Stored items:

* * * * * * *

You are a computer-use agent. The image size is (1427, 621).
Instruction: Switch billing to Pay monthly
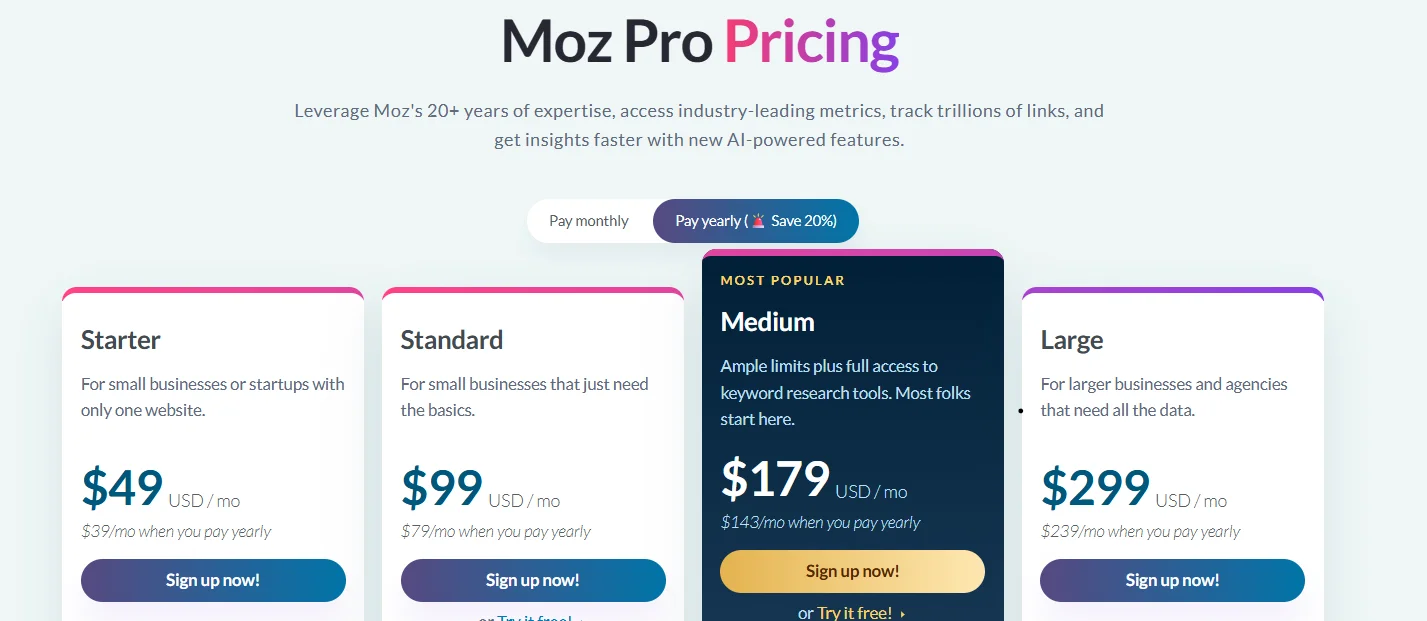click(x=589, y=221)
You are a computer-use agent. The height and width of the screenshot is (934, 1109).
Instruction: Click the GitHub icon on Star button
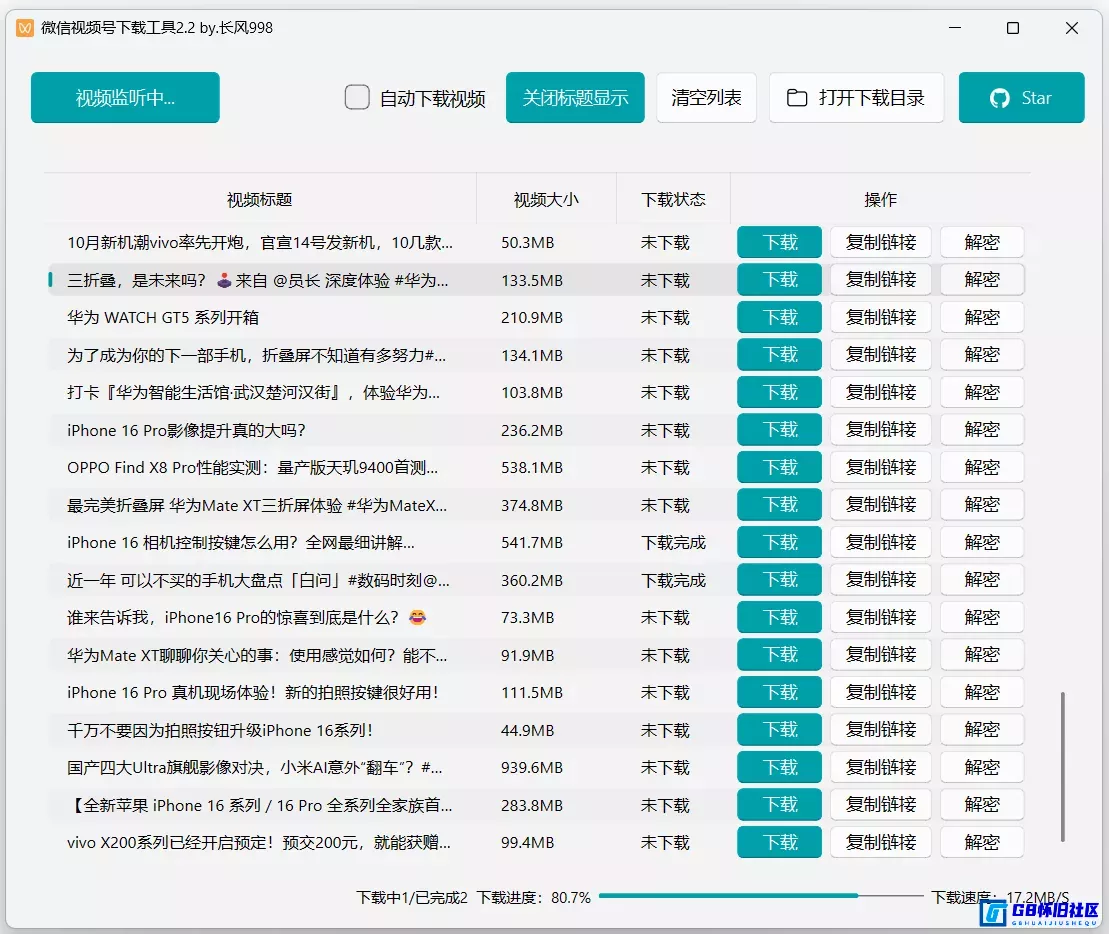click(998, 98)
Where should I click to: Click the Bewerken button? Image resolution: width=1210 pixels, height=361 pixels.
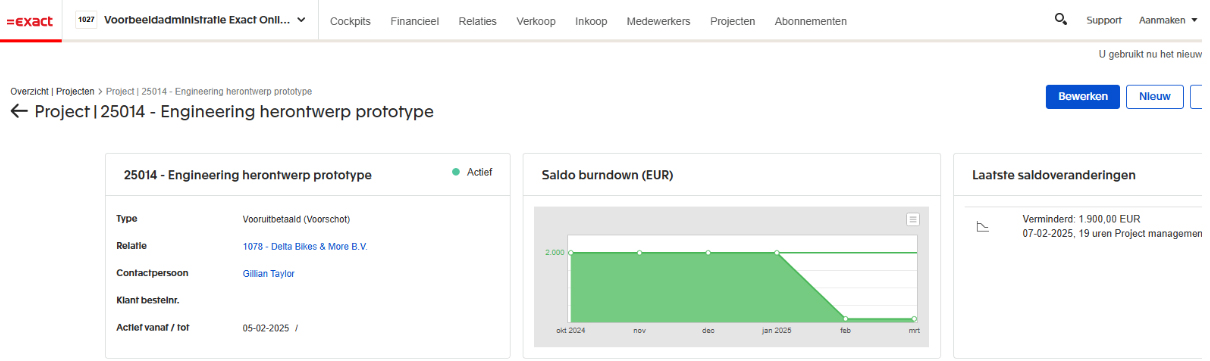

* * * * * * *

## [Exercise goal]
Each entry is to be written out again word for word, and any pictures are to be omitted.

## [Solution for this task]
You are a computer-use agent. The image size is (1427, 621).
Instruction: Switch billing to Pay monthly
click(x=589, y=221)
You are a computer-use agent. The height and width of the screenshot is (934, 1109).
Instruction: Click the GitHub icon on Star button
click(998, 98)
Where should I click to: Click the Bewerken button? Image resolution: width=1210 pixels, height=361 pixels.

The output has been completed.